“Of the working generational cohorts, of which the youngest would be Gen Z right now, they are considered to be the lowest in terms of financial literacy,” said Matthew Munday, a Westminster Upper School economics teacher. “About 50 percent of Gen Z said they don’t feel confident in their own financial literacy rates.”
While part of this deficit is due to age— Gen Z generally has the least amount of experience— there is substantially less time to develop financial literacy today because of the immense challenges of success in the modern economy.
Financial literacy, an umbrella term representing an abundance of finance-based knowledge areas, ultimately refers to the understanding on which individuals base their financial decisions. It is a critical concept for students to grasp early, as it shapes financial decision-making and remains an essential life skill into adulthood.
“A basic understanding of personal financial literacy is critical,” said Munday. “If you think about some of the most important decisions you’re ever going to make at a young age, they can be costly if you’re unable to appreciate the immediate cost of those decisions.”
For example, students often decide to finance their education before they are old enough to open their own bank account at 18. Early financial decisions significantly influence long-term financial success, due to the concept of “time in the market,” which benefits from compound interest.
Consider a person with an initial investment of 1,000 dollars contributing 200 dollars monthly to an Exchange Traded Fund (ETF) tracking the S&P 500, the index of the top 500 companies in the US. At the index’s average return of about 10 percent, someone investing from the age of 20 to 60 years old would retire with $1.1 million. Investing at age 30 would yield only $412,000, and beginning at age 40 would yield $144,000.
“What’s really important about this statistic is that 50 percent of that wealth generation would come from investments made in their 20s. Through the power of compound interest, saving early really pays off,” said Munday.
Starting investments even five to ten years earlier can make a drastic improvement in one’s return on investment, underscoring the importance of Gen Z achieving financial literacy earlier in life.
However, schools do not widely emphasize financial literacy, harming Gen Z. The Financial Industry Regulatory Authority (FINRA) found that only 24 percent of Gen Z respondents could answer basic financial literacy questions.
“The school system doesn’t necessarily teach finance. Economics is still just an elective, and it doesn’t necessarily teach personal financial literacy,” said freshman Arjun Garg. “Most students don’t even focus on learning while they’re being educated.”
Currently, 26 states require financial literacy courses for graduation, but this information taught in these classes are often rubbed off as not important, depriving students of the ability to apply financial knowledge to real-world situations. Schools tend to emphasize microeconomics and macroeconomics principles without teaching students to apply them daily or indicating the nuances of economics.

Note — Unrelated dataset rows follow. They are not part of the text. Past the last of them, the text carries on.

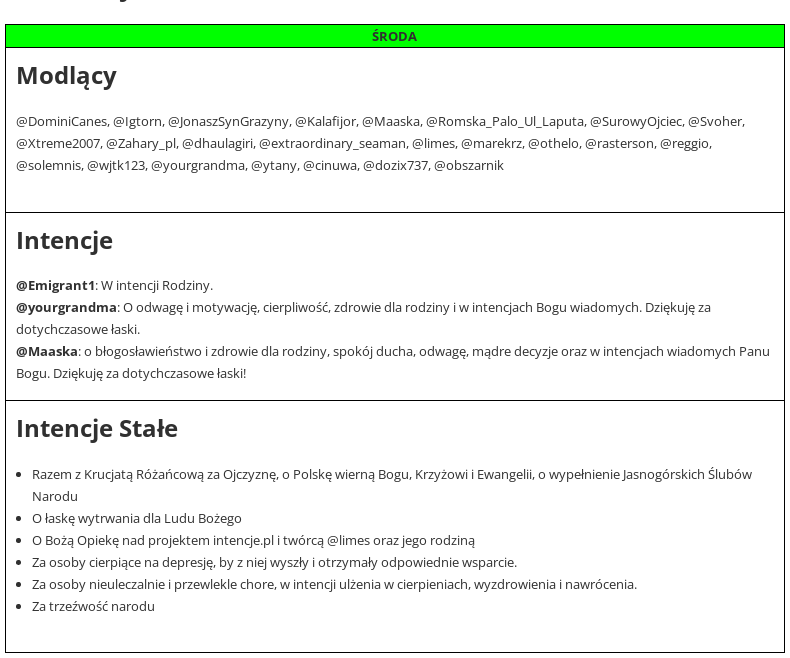This screenshot has width=790, height=658.
Task: Click the @Svoher username
Action: pos(715,122)
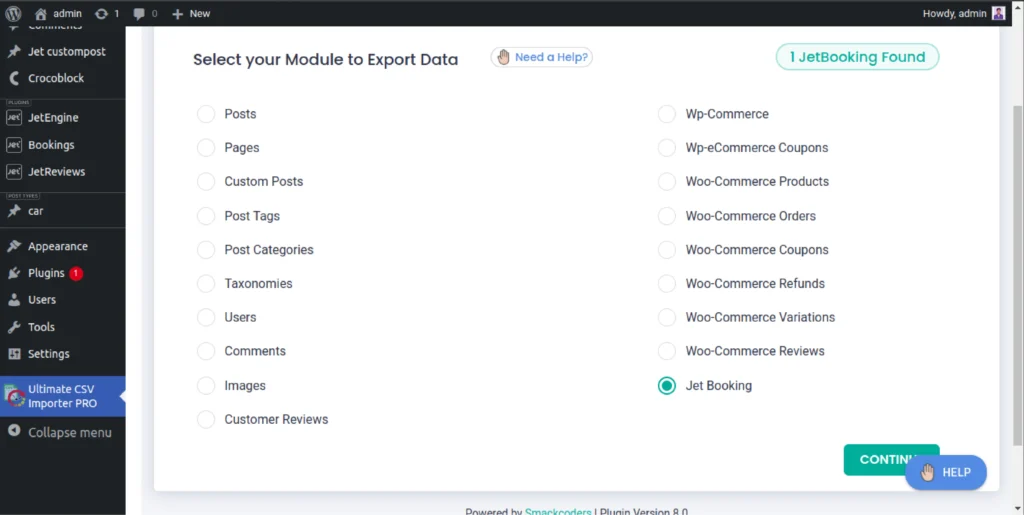This screenshot has height=515, width=1024.
Task: Open the comments bubble icon
Action: (x=139, y=14)
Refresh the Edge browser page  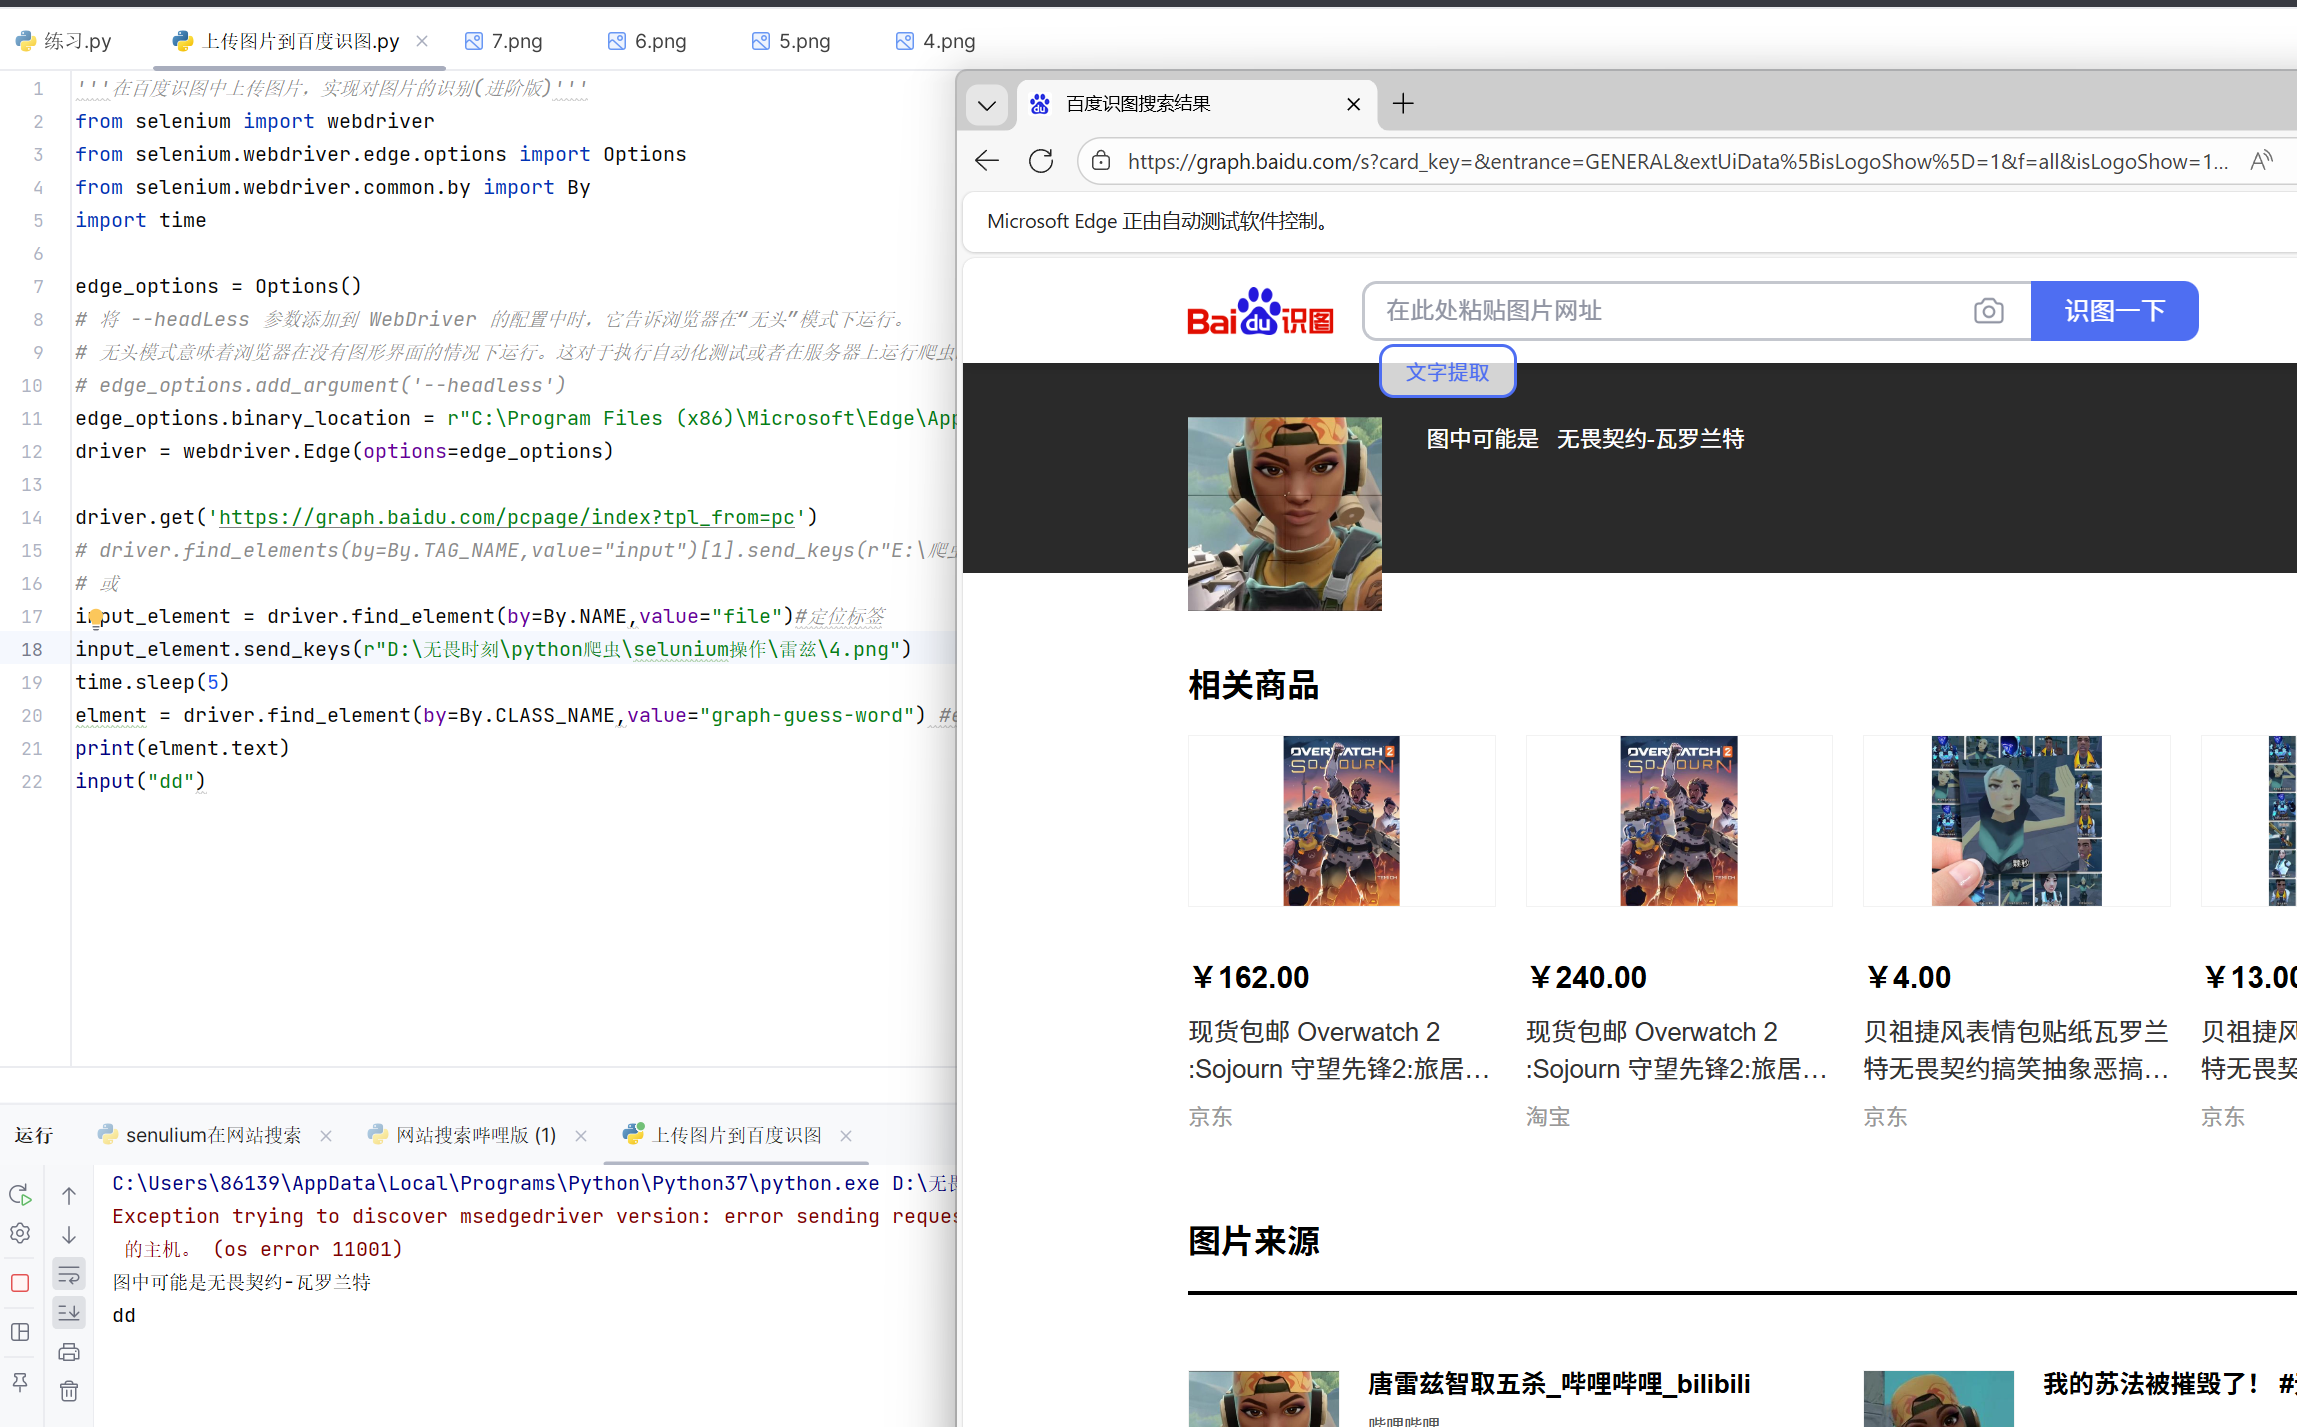1041,161
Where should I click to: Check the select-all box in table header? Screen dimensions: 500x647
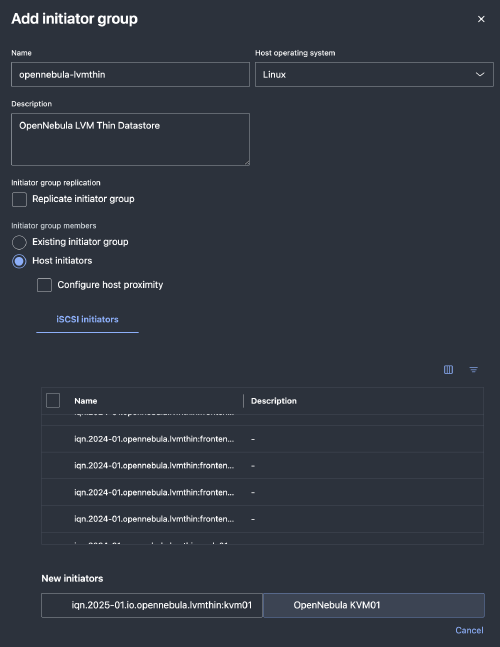coord(53,400)
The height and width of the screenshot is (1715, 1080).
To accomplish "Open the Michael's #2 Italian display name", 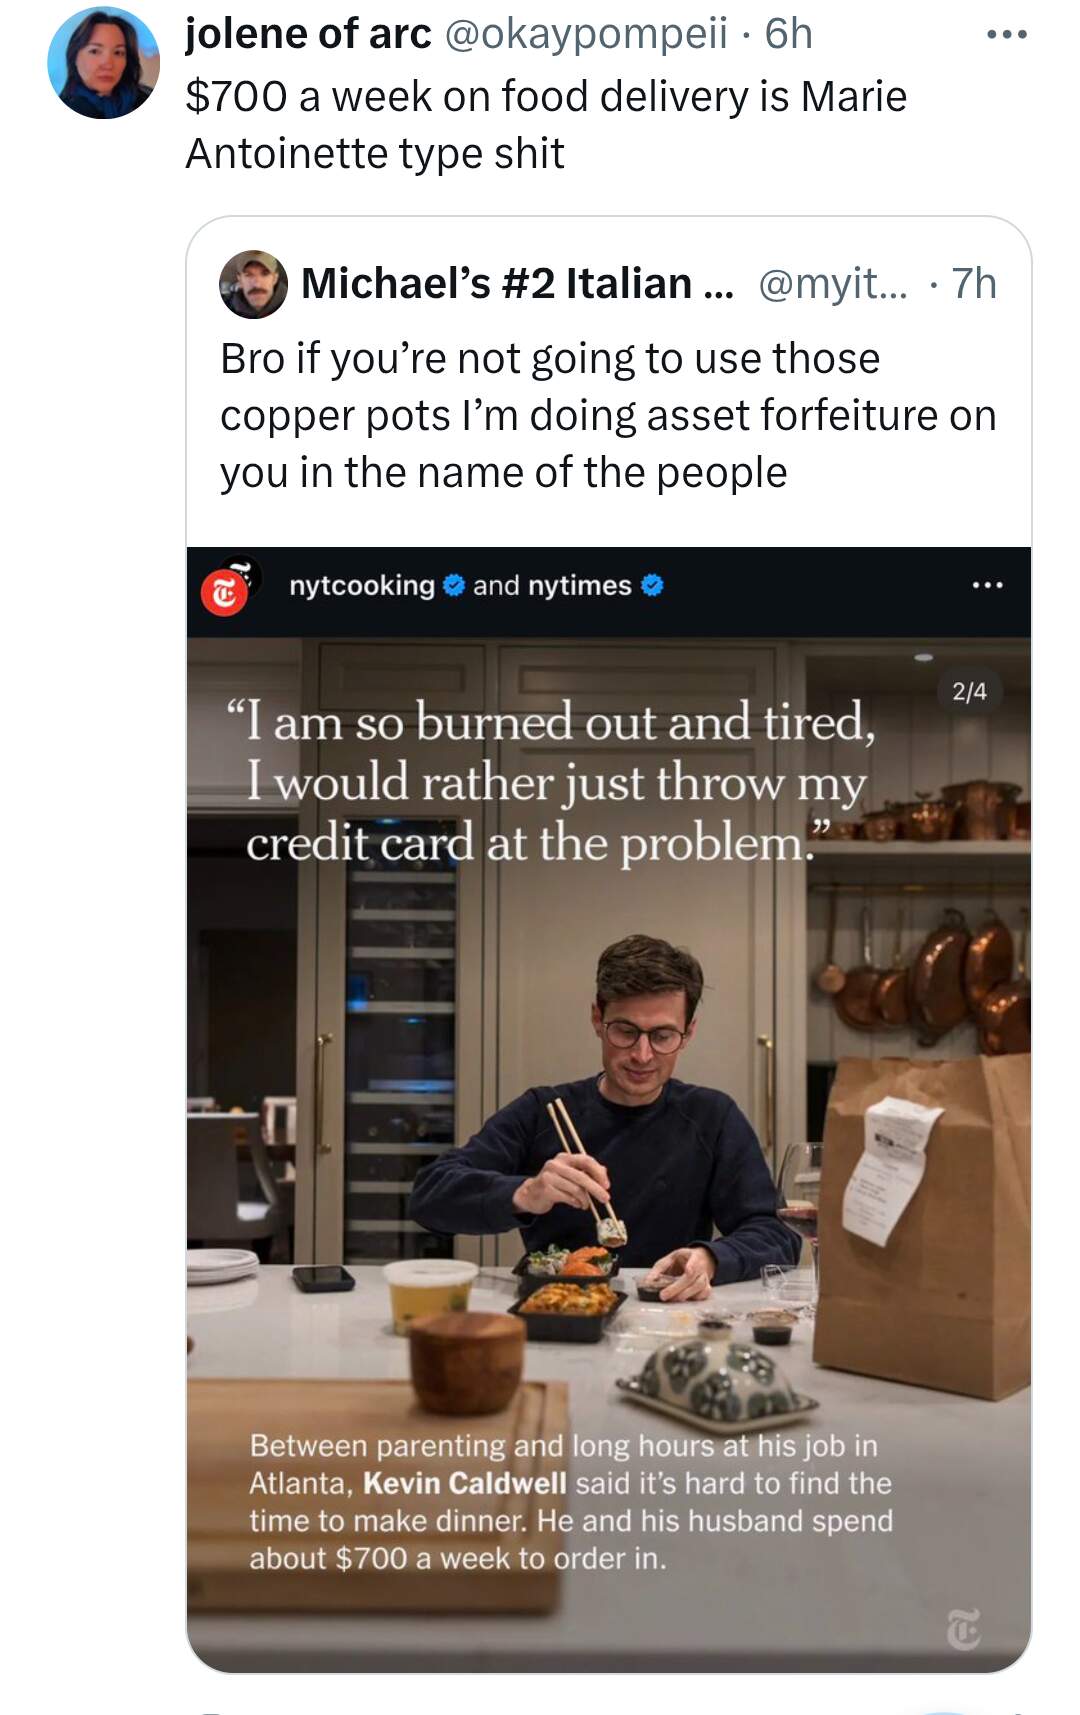I will click(x=516, y=283).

“Even Westminster is an example,” said Munday. “We have economics electives, but those are not personal finance courses. You could take these courses and still not know everything you need to know about your own personal finances because it’s not the same thing. The lack of financial literacy requirements means people do not learn about the subject until they are in the workforce and have to make these decisions for themselves for the first time.”
While the 26-state requirement is a positive step, there is much to be done to equip students with the resources they need to be financially responsible and successful throughout their adult lives. Potential improvements include teaching with engaging methods, introducing financial education earlier, and embedding these values into school curriculums.
At Westminster, the Westminster Business Leaders Club promotes financial literacy through the Wharton Investment Challenge and DECA. These business competitions cover elements of finance such as investing, business growth, and personal finance. The club also hosts guest speakers to educate its members.
“We aim to promote financial literacy by hosting weekly meetings during club time,” said sophomore Olivia Wei, a lead of the Westminster Business Leaders co-curricular. “We’re also hosting a lot of speakers to come next semester to talk about different jobs in the financial world and how you can learn to invest.”
Competitions, meetings, and guest speakers promote financial literacy across the Westminster campus.
Social media has also profoundly impacted Gen Z’s financial literacy, with 90 percent of Gen Z reporting use of social media.
“Social media has made learning financial literacy harder,” said Garg. “Shortened attention spans make it difficult to emphasize the importance of lifelong financial responsibility.”
However, social media can also be a powerful tool for introducing financial concepts.
“Gen Z in particular is turning more to social media to learn more about [financial literacy],” said Munday. “A survey by the Wall Street Zen found that 76 percent of Gen Z learn about personal finance from social media from platforms like TikTok, YouTube, and Reddit. These [sources] can be good and bad in terms of obtaining information, but I think in terms of an initial entry into learning about the complexities of financial literacy, there are lots of avenues geared towards the interest areas of younger demographics,” said Munday.